While Prometheus and Grafana effectively monitor system anomalies like high CPU usage or container restarts, they often fall short in explaining *why* these issues occur. Manually sifting through Docker logs across numerous containers multiple times a day is a tedious and error-prone task, making it easy to miss critical insights.
To address this gap, a Python script was developed to run every 15 minutes, pulling Docker container logs. It performs an initial classification to identify potentially critical entries, which are then forwarded to a small language model, DeepSeek-R1 1.5B (served via Ollama as a REST API) running on an Oracle Cloud instance. This LLM summarizes the raw log entries into plain English, and these summaries are subsequently posted to a Discord channel.
This approach offloads the burden of sifting through logs from human operators to an LLM, ensuring that users are only alerted when something genuinely critical occurs. While not a sophisticated AI agent with advanced tool use or multi-step reasoning, this straightforward automation combines rules-based triage with LLM-powered summarization. It effectively solves a real-world operational problem and offers valuable insights into practically integrating LLMs within an infrastructure workflow.
A common question might be, why not simply use Alertmanager for everything? The distinction lies between metrics and logs. While Alertmanager excels at handling metric-based alerts—such as CPU spikes or unreachable nodes—metrics and logs provide fundamentally different types of information.

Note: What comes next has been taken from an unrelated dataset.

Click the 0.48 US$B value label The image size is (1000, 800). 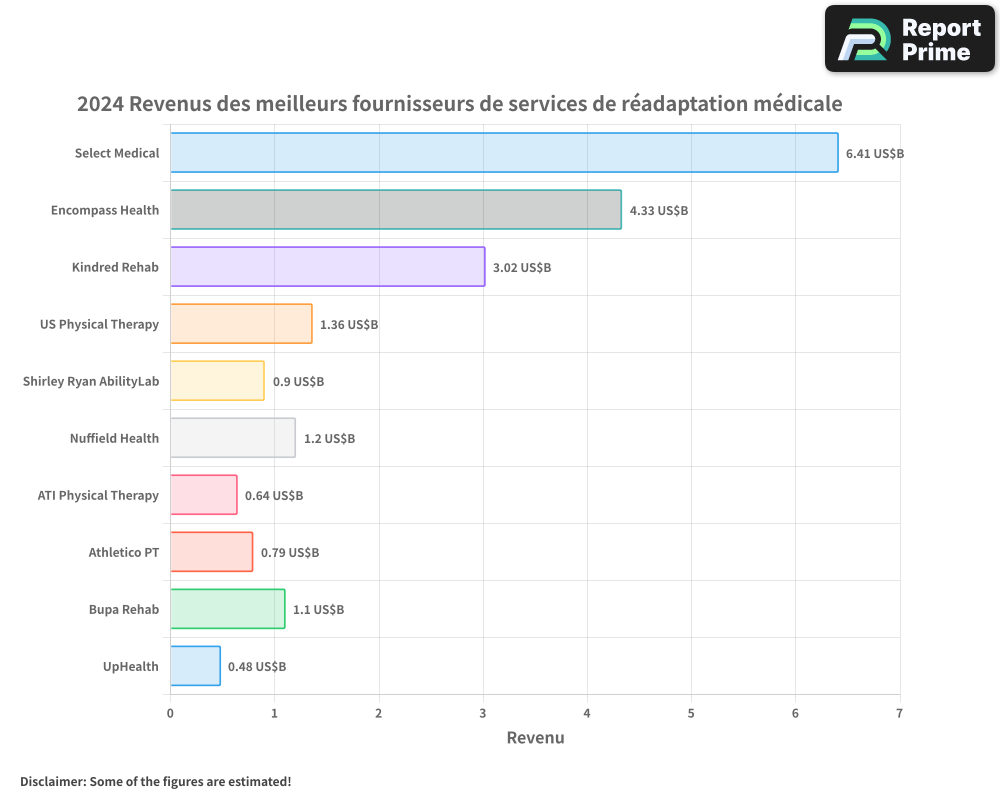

For instance, a container might appear perfectly healthy from a metrics perspective—normal CPU, stable memory, responding to health checks—yet internally be logging critical errors. This could include failing to connect to an upstream API, constantly retrying a database connection every 30 seconds, or generating deprecation warnings that could evolve into breaking changes in future releases. None of these internal issues would surface in Prometheus metrics, but all would be evident in the logs.
Consequently, this log triage pipeline bridges the crucial gap between merely knowing that "the container is running" and understanding if "the container is truly healthy."
The log processing pipeline comprises four key components distributed across two machines:
On the local server (Waco, Texas):
- A Python script that reads Docker logs and classifies their severity.
- A cron job scheduled to run this script every 15 minutes.
- Docker, which hosts the containers producing the logs.
On the Oracle Cloud instance (Phoenix, Arizona):
- Ollama, serving the DeepSeek-R1 1.5B model as a REST API.
Connecting components:
- Tailscale, connecting both machines over an encrypted mesh VPN.
- Discord webhooks, receiving the final alert messages.
This architectural separation is intentional. The LLM runs on the Oracle instance due to its 24GB of RAM, which is sufficient to comfortably load a small model. The local server has less available headroom, and separating the LLM inference prevents it from competing for resources with the Docker services it monitors, ensuring operational stability.